Character Analysis
Mr. and Mrs. McArdle are basically caricatures of American tourists. In particular, Mr. McArdle's character is an exaggeration of a stereotypical consumerist, loud American. Essentially all his dialogue, which is limited to the first few pages of "Teddy," has to do with yelling at his son in order to protect his expensive possessions: first his Gladstone (which he forcefully explains cost him twenty-two pounds), and then his Leica camera. Salinger rather deftly characterizes Mr. McArdle with, among other juicy lines:
Mr. McArdle played leading roles on no fewer than three daytime radio serials when he was in New York, and he had what might be called a third-class leading man's speaking voice: narcissistically deep and resonant, functionally prepared at a moment's notice to outmale anyone in the same room with it, if necessary even a small boy. When it was on vacation from its professional chores, it fell, as a rule, alternately in love with sheer volume and a theatrical brand of quietness-steadiness. (1.1)

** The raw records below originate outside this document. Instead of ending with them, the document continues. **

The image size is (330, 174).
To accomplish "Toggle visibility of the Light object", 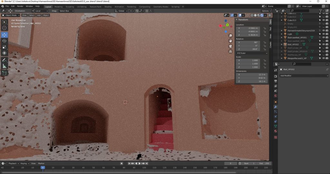I will coord(323,34).
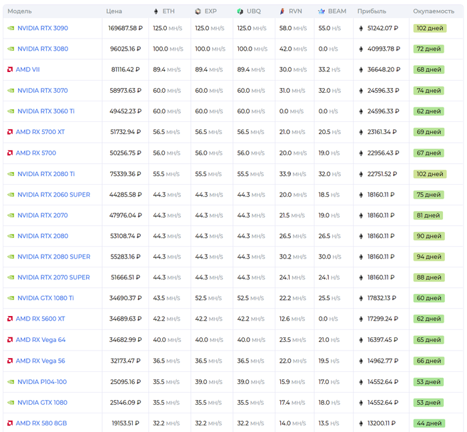The image size is (467, 432).
Task: Open the NVIDIA RTX 2060 SUPER link
Action: click(x=53, y=195)
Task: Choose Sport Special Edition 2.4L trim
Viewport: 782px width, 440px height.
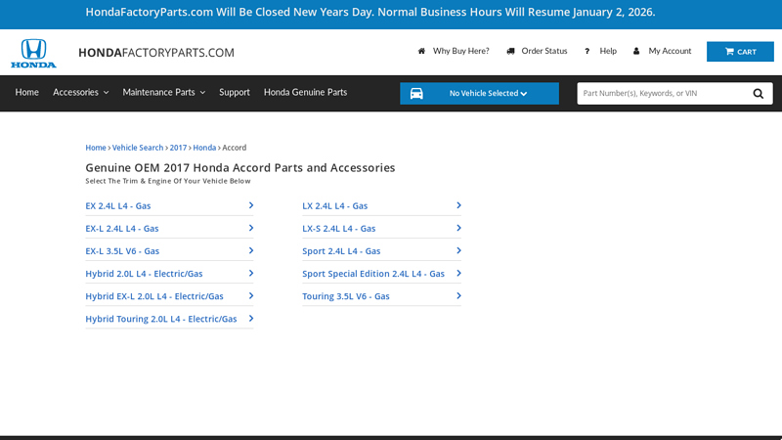Action: pos(373,274)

Like Nicholson, Mr. McArdle is defined by visceral, almost gross physicality. His "sunburned, debilitated-looking body" is "lying supine, in just the trousers of his pajamas" (1.1). Later we catch a glimpse of his "nude, inflamed-pink, right arm" (1.1). Unlike Teddy, whose domain is that of the spirit, Mr. McArdle is defined by and confined to his earth-bound body – just like Nicholson and his heavy thighs.
Both Mr. and Mrs. McArdle (whom Salinger spends even less text on) are examples of the American lifestyle that Teddy finds to run counter to spirituality. Later he says to Nicholson:
"…it's very hard to meditate and live a spiritual life in America. People think you're a freak if you try to. My father thinks I'm a freak, in a way. And my mother – well, she doesn't think it's good for me to think about God all the time. She thinks it's bad for my health" (4.73).
Because we've already spent a little time with the McArdles, readers know exactly what Teddy is talking about by the time they get to this passage. And because Salinger makes the McArdles into such caricatures, readers are driven to take Teddy's side against his rather ridiculous parents, even though the majority of those readers are consumerist, apple-eating Americans themselves.